Chapter One: History of Cruising
Chapter Two: Cruising Routes
Chapter Three: Features & Life on-board
Chapter Four: Cruise Lines & Ships
Chapter Five: Selling Cruises
Chapter Six: Cruise Terminology
Chapter Seven: Service Excellence
Chapter Eight: Career Opportunities
Chapter Nine: Job Hunting
CHAPTER ONE – The History of Cruising
Whilst cruising has become an extremely popular form of holiday in recent years, it has been in existence for more than 200 years.
The history of cruising is a fascinating one and anybody interested in developing a career in this industry should take the time to familiarize themselves with how the industry has developed.
Some of the early cruise lines are still in existence, albeit under different ownership, and some of the standards and ideas about what makes cruising so special are still valid today.
In this Chapter you will learn about the history of cruising from those early years to contemporary times.
On completion of this chapter you will be able to:
- Identify three key facts relating to the early history of cruising
- Identify three shipping lines associated with early cruising
- Name the Big Four shipping lines of today
- Identify three innovations of current cruising
- Identify two key factors that have affected the popularity of cruising today
The Early Years
Cruising has been in existence since the early 1800’s with a Scottish businessman called Arthur Anderson proposed the idea of sailing for pleasure as a passenger in an ocean going vessel. His early ideas included cruising between Scotland and Iceland during the summer months and to cruise further afield to the Mediterranean during the winter.
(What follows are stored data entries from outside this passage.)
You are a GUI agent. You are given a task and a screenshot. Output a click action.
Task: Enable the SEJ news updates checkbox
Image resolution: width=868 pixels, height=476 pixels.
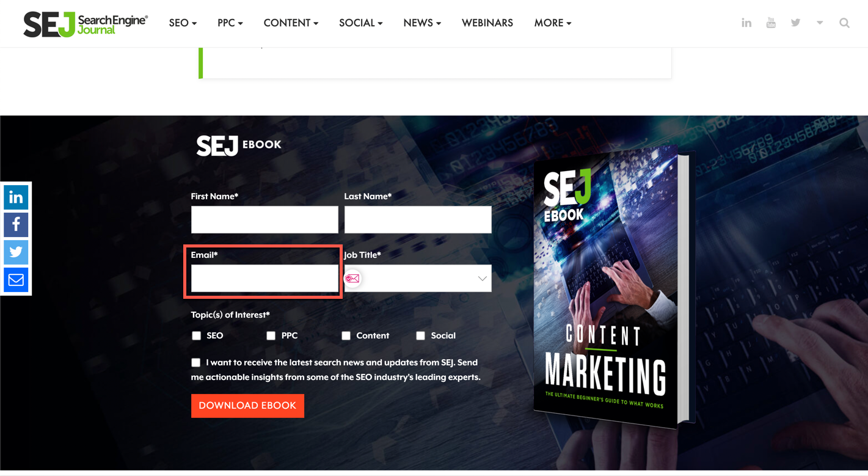195,362
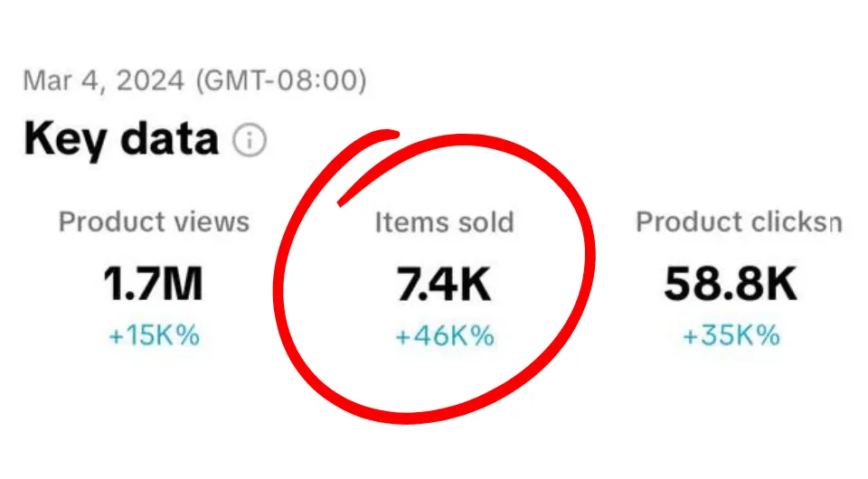868x479 pixels.
Task: Click the red circle's open end near the top
Action: [391, 137]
Their early ventures in shipping largely attracted people who were travelling for work or to live overseas, leaving Falmouth in the UK for destinations in Portugal, Spain, and Madeira. Passengers booked passage on the steamships which were contracted to deliver mail to overseas places. By 1840 the shipping company were also awarded contracts to deliver mail to the ‘Orient’ which had previously been served by land transport. Ports of call included destinations in India, China, Ceylon (now Sri Lanka) and some years later the ships added services to Egypt, Greece and ports on the Black Sea.
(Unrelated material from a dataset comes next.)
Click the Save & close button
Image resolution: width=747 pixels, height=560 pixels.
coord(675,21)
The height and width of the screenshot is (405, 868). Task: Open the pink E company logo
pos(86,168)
These early shipping services were hazardous and extremely difficult to organize, with none of the communications we enjoy today! Checkout this description from P&O’s early service to Egypt:
The celebrated Overland Route across Egypt gave the company the biggest headaches. Now that the passage from the Mediterranean to the Red Sea is accomplished by means of a comfortable transit through the Suez Canal it is difficult to image what it would have been like in those early days. The transit involved a voyage in a stuffy canal boat from Alexandria to the river Nile, a second voyage in a bug infested steamer to Cairo then an 84 mile journey in a cramped horse-drawn coach to Suez. To make the overland journey as comfortable as possible for the passengers P&O had special river steamers built, deployed horse drawn carriages and established well-appointed rest-houses. Remember also, it was not only the passengers that had to be transported overland but their baggage and, of course, the mail. The mail, however, had priority because of penalty clauses in the contract and was transported more quickly by camel. There were obviously complaints from the passengers fearing that they would be delayed and miss their connection at Suez but, all in all, the operation was a success, so much so that, within a few years, Egypt saw a considerable influx of tourists from Europe. Fortunately, a rail link constructed during the 1850’s eventually improved passenger comfort.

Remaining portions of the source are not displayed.